Up to a $15,000.00 Sign on Bonus!

Summary

The LPN Utilization Management (UM) Reviewer, in collaboration with Care Coordination, Guthrie Clinic offices, other physician offices, and the Robert Packer Hospital Business Office, is responsible for the coordination of Utilization Management (UM) processes and requirements of prior authorization/certification for reimbursement of patient care services.  The responsibilities include:

Facilitating communication between physician offices, payers, Care Coordination and other hospital departments as appropriate to obtain prior authorization required to meet contractual reimbursement requirements and to assist in ensuring generation of clean claims in a timely manner Securing authorization as appropriate Documenting payer authorization Facilitating issue resolution with payer sources in collaboration with other hospital departments or clinic offices as appropriate Demonstrating ongoing competence in payer requirements, as defined collaboratively with Patient Business Services and Care Coordination

Additionally, the position works closely with the Care Coordination department to support data collection and aggregation associated with UM processes and operations.

Experience

Minimum of five years clinical experience in an acute health care setting.
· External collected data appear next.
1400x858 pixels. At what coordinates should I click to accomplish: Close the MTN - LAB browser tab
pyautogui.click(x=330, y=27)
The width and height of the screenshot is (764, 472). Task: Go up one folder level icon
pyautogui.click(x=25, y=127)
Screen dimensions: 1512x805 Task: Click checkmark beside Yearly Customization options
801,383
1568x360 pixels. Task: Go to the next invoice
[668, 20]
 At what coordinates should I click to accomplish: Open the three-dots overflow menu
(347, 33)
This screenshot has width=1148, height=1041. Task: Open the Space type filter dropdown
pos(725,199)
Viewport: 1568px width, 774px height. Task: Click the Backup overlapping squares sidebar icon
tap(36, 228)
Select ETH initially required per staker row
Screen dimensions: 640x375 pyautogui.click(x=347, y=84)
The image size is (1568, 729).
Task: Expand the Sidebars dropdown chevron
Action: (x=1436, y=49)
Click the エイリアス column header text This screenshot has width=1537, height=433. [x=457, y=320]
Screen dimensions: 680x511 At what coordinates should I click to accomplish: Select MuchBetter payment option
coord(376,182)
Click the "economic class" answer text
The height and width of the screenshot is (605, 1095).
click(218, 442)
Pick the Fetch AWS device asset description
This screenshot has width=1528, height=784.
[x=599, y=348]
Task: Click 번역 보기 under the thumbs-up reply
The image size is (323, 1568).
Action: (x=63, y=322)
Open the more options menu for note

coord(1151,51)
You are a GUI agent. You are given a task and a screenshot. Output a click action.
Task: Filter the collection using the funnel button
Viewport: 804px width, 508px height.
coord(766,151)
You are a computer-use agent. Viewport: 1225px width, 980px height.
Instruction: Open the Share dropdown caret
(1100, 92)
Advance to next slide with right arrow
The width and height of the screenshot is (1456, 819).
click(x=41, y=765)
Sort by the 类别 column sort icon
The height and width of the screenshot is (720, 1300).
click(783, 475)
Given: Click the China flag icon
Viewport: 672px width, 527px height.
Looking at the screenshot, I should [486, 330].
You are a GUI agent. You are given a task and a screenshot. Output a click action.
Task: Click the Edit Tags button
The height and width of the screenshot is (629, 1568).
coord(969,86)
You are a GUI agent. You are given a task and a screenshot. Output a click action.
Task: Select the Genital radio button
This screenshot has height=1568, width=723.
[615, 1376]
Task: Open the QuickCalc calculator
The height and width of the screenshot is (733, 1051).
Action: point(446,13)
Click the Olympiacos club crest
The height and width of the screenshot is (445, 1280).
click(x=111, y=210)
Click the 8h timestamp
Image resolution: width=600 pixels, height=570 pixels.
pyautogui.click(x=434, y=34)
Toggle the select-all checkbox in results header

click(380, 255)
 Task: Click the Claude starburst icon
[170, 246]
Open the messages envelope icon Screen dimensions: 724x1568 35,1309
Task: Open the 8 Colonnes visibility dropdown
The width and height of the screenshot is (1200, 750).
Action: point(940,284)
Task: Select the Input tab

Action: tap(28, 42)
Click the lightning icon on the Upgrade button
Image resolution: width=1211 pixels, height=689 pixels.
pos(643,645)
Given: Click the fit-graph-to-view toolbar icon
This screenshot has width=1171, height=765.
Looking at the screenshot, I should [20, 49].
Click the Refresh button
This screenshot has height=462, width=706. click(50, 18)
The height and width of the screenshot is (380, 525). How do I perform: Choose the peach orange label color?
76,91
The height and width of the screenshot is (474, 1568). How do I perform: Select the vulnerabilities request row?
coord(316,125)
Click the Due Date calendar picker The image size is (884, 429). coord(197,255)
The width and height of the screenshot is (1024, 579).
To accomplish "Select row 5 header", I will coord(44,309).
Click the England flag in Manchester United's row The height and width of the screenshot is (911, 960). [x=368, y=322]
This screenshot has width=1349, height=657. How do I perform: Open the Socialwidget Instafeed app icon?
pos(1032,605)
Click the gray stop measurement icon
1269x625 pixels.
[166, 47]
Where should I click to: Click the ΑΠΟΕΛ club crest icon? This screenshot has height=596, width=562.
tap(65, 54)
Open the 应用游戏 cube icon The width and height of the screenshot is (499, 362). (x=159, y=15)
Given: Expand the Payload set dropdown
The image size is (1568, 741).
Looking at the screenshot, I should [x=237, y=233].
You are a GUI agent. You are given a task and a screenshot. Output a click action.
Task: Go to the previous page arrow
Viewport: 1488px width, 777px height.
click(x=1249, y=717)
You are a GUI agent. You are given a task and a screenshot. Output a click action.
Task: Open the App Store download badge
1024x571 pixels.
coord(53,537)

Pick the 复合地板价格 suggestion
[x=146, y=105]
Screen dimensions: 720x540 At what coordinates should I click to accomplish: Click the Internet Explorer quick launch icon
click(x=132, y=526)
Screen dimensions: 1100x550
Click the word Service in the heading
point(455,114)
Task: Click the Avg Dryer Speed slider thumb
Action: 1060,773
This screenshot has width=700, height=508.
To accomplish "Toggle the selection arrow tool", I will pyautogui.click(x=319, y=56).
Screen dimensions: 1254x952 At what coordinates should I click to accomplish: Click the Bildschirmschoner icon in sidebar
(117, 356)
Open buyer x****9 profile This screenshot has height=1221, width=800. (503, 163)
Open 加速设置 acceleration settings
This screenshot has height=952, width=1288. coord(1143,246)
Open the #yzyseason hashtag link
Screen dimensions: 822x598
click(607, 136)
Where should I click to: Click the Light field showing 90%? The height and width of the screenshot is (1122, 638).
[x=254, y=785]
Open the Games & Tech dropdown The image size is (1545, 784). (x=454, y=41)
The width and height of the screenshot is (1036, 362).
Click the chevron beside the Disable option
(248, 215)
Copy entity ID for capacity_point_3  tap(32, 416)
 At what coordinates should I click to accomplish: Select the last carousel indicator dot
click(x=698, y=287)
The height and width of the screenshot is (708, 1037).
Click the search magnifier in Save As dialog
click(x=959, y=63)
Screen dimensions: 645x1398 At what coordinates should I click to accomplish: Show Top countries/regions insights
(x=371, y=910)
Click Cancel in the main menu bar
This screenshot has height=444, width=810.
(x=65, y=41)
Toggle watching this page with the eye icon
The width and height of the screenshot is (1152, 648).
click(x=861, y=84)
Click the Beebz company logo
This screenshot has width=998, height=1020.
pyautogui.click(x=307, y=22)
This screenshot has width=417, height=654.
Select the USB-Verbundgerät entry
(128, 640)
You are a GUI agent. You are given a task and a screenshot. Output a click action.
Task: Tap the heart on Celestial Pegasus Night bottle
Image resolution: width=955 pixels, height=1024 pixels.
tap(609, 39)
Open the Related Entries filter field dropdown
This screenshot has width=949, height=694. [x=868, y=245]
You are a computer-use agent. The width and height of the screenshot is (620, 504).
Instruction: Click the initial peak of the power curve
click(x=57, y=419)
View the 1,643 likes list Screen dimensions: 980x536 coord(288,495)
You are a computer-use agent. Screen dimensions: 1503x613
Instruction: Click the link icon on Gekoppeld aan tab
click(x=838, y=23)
Must possess strong communication and organizational skills, be able to work independently and to complete work within specified time frames.  Knowledge of health benefit plans and related UM requirements preferred.  Experience with CPT/ICD coding, medical record or chart auditing, and experience in utilization management processes preferred. Knowledge of computer applications (such as Microsoft word processing and spreadsheets) desirable

Education/License

Current LPN licensure or eligibility for licensure required

Essential Functions

Conducts validation of the authorization/certification process for elective short procedures and inpatient care services in collaboration with physician offices, hospital Business Office, Care Coordination and other hospital departments as appropriate. Ensures documentation and communication of authorizations and certifications as appropriate.  Performs routine admission and discharge notification according to payer requirements. Assists to ensure compliance with documentation requirements and guidelines of third-party payers, regulatory and government agencies. Develops and maintains collaborative relationships with members of the healthcare team. Proactively researches case findings related to payer audits of UM decisions and prepares input for supporting documentation to complete the revenue cycle process, coordinates as necessary with the hospital Business Office, physician offices, Care Coordination, Medical Director and other hospital departments as appropriate. Serves as liaison with payers, hospital Business Office, physician offices, Care Coordination and other hospital departments as appropriate for resolution of issues or questions. Collaborates with the hospital Business Office, physician offices, Care Coordination and other hospital departments as appropriate to track and monitor the status for denials and appeals. Participates in performance improvement and educational activities. Serves as an educational resource to other members of the healthcare team with regards to changes in reimbursement, payers, and/or utilization requirements. Participates in departmental long-range planning to meet the needs identified through utilization management activities. Demonstrates appropriate problem solving and decision-making skills. Maintains the required 8 hours of continuing education per year.

Other Duties

It is understood that this description is not intended to be all inclusive, and that other duties may be assigned as necessary in the performance of this position.